— DOCUMENT TEXT —
A termination of employment shall not be deemed to have occurred for purposes of any provision of this Agreement providing for the payment of any amounts or benefits upon or following a termination of employment unless such termination constitutes a “Separation from Service” within the meaning of Section 409A and, for purposes of any such provision of this Agreement references to a “termination,” “termination of employment” or like terms shall mean Separation from Service.

 

Each installment payable hereunder shall constitute a separate payment for purposes of Treasury Regulation Section 1.409A-2(b), including Treasury Regulation Section 1.409A-2(b)(2)(iii). Each payment that is made within the terms of the “short-term deferral” rule set forth in Treasury Regulation Section 1.409A-1(b)(4) is intended to meet the “short-term deferral” rule. Each other payment is intended to be a payment upon an involuntary termination from service and payable pursuant to Treasury Regulation Section 1.409A-1(b)(9)(iii), et. seq., to the maximum extent permitted by that regulation, with any amount that is not exempt from Code Section 409A being subject to Code Section 409A.

 

Notwithstanding anything to the contrary in this Agreement, if Employee is a “specified employee” within the meaning of Section 409A at the time of Employee’s termination, then only that portion of the severance and benefits payable to Employee pursuant to this Agreement, if any, and any other severance payments or separation benefits which may be considered deferred compensation under Section 409A (together, the “Deferred Compensation Separation Benefits”), which (when considered together) do not exceed the Section 409A Limit (as defined herein) may be made within the first six (6) months following Employee’s termination of employment in accordance with the payment schedule applicable to each payment or benefit. Any portion of the Deferred Compensation Separation Benefits in excess of the Section 409A Limit otherwise due to Employee on or within the six (6) month period following Employee’s termination will accrue during such six (6) month period and will become payable in one lump sum cash payment on the date six (6) months and one (1) day following the date of Employee’s termination of employment. All subsequent Deferred Compensation Separation Benefits, if any, will be payable in accordance with the payment schedule applicable to each payment or benefit. Notwithstanding anything herein to the contrary, if Employee dies following termination but prior to the six (6) month anniversary of Employee’s termination date, then any payments delayed in accordance with this Section will be payable in a lump sum as soon as administratively practicable after the date of Employee’s death and all other Deferred Compensation Separation Benefits will be payable in accordance with the payment schedule applicable to each payment or benefit.

— EXERCISE REQUIREMENTS —
1. Answer these questions from the agreement excerpt:
(a) What must a termination constitute, within the meaning of Section 409A, to count as a termination of employment for payment provisions?
(b) Which Treasury Regulation section sets forth the "short-term deferral" rule?
(c) On what date do Deferred Compensation Separation Benefits in excess of the Section 409A Limit become payable in one lump sum?
2. Retype the agreement excerpt from "A termination of employment shall" up to and including "Separation from Service.".
3. Extend the agreement excerpt by continuing it past its final sentence.
The items have no connection to the agreement excerpt.

— ENTRIES SHOWN —
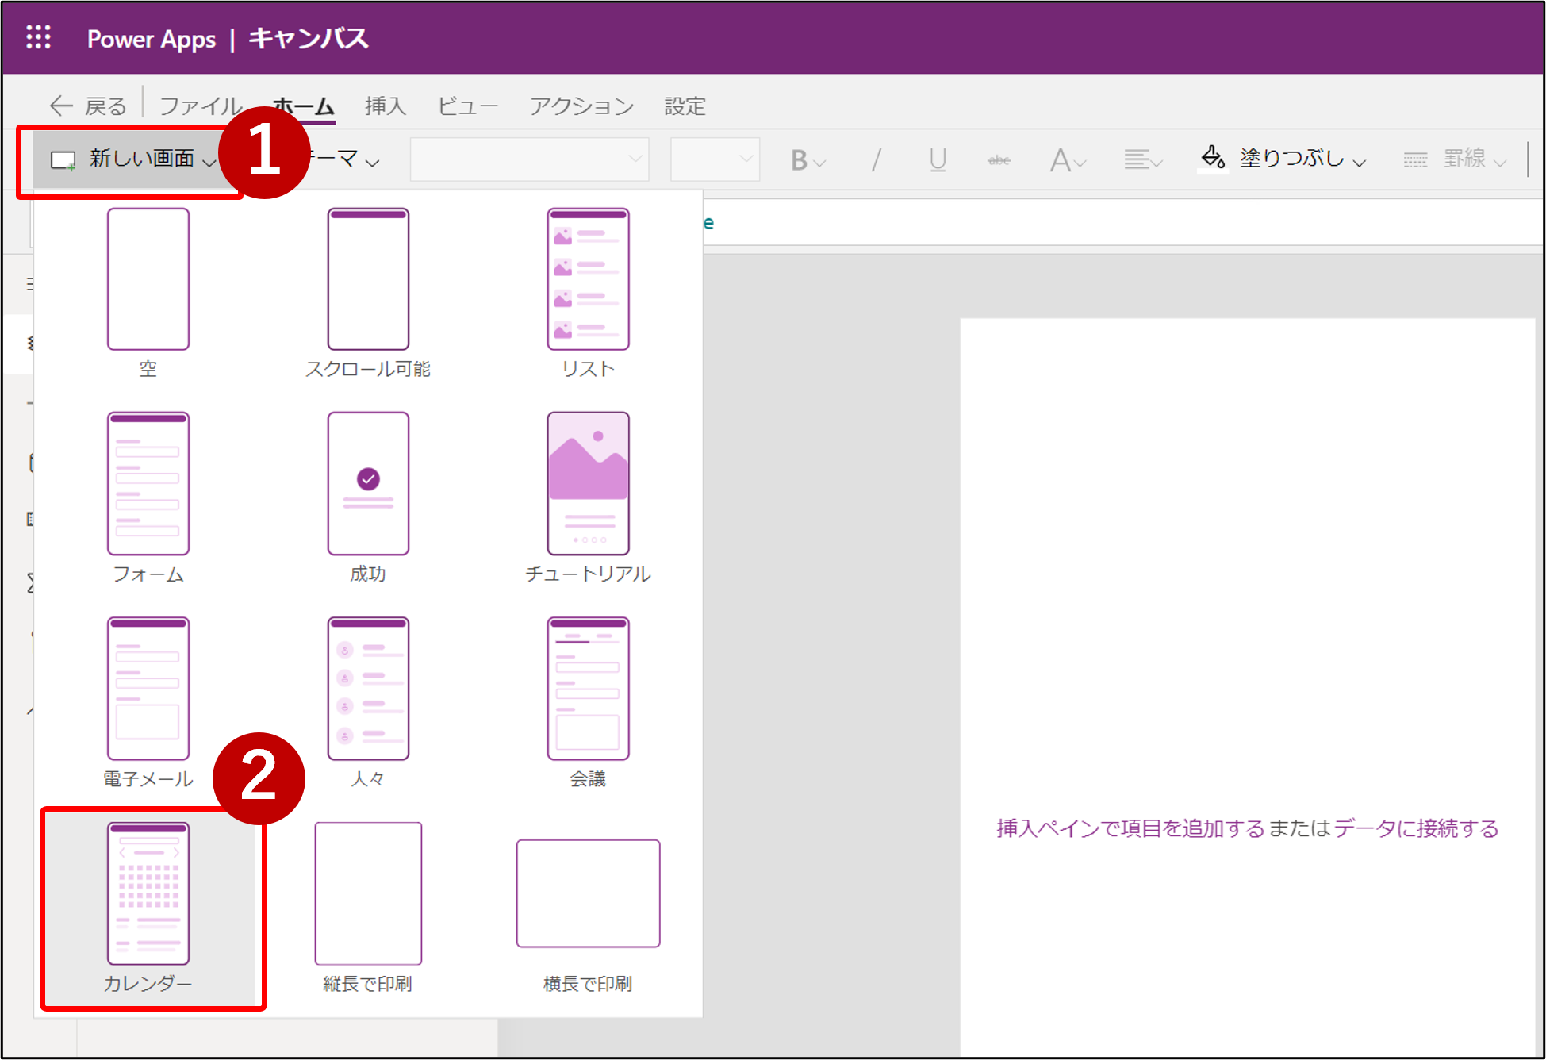This screenshot has height=1060, width=1546.
Task: Apply strikethrough abc formatting
Action: [x=999, y=160]
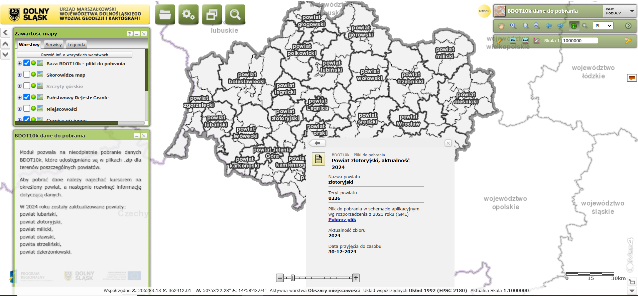Open the PL language dropdown
Image resolution: width=638 pixels, height=296 pixels.
(603, 26)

— ANSWERS —
1.
(a) A "Separation from Service"
(b) Treasury Regulation Section 1.409A-1(b)(4)
(c) The date six (6) months and one (1) day following the date of Employee's termination of employment

2.
A termination of employment shall not be deemed to have occurred for purposes of any provision of this Agreement providing for the payment of any amounts or benefits upon or following a termination of employment unless such termination constitutes a “Separation from Service” within the meaning of Section 409A and, for purposes of any such provision of this Agreement references to a “termination,” “termination of employment” or like terms shall mean Separation from Service.

3.
 

For purposes of this Agreement, “Section 409A Limit” will mean a sum equal (x) to the amounts payable prior to March 15 following the year in which Employee terminations plus (y) the lesser of two (2) times: (i) Employee’s annualized compensation based upon the annual rate of pay paid to Employee during the Corporation’s taxable year preceding the Corporation’s taxable year of Employee’s termination of employment as determined under Treasury Regulation 1.409A-1(b)(9)(iii)(A)(1) and any IRS guidance issued with respect thereto; or (ii) the maximum amount that may be taken into account under a qualified plan pursuant to Section 401(a)(17) of the Code for the year in which Employee’s employment is terminated.

 

12.    Indemnification.

 

The Employee shall indemnify and save the Corporation harmless from and against any and all claims, demands, and actions against the Corporation arising out of the Employee’s activities or the Employee’s breach of this Agreement, and shall reimburse the Corporation for any and all costs, damages and expenses, including, without limitation, all reasonable attorney's fees, which the Corporation pays or becomes obligated to pay by reason of such activities or breach. The provisions of this Section shall not be construed to void or limit any of the other rights granted to the Corporation or duties assumed by the Employee pursuant to this Agreement.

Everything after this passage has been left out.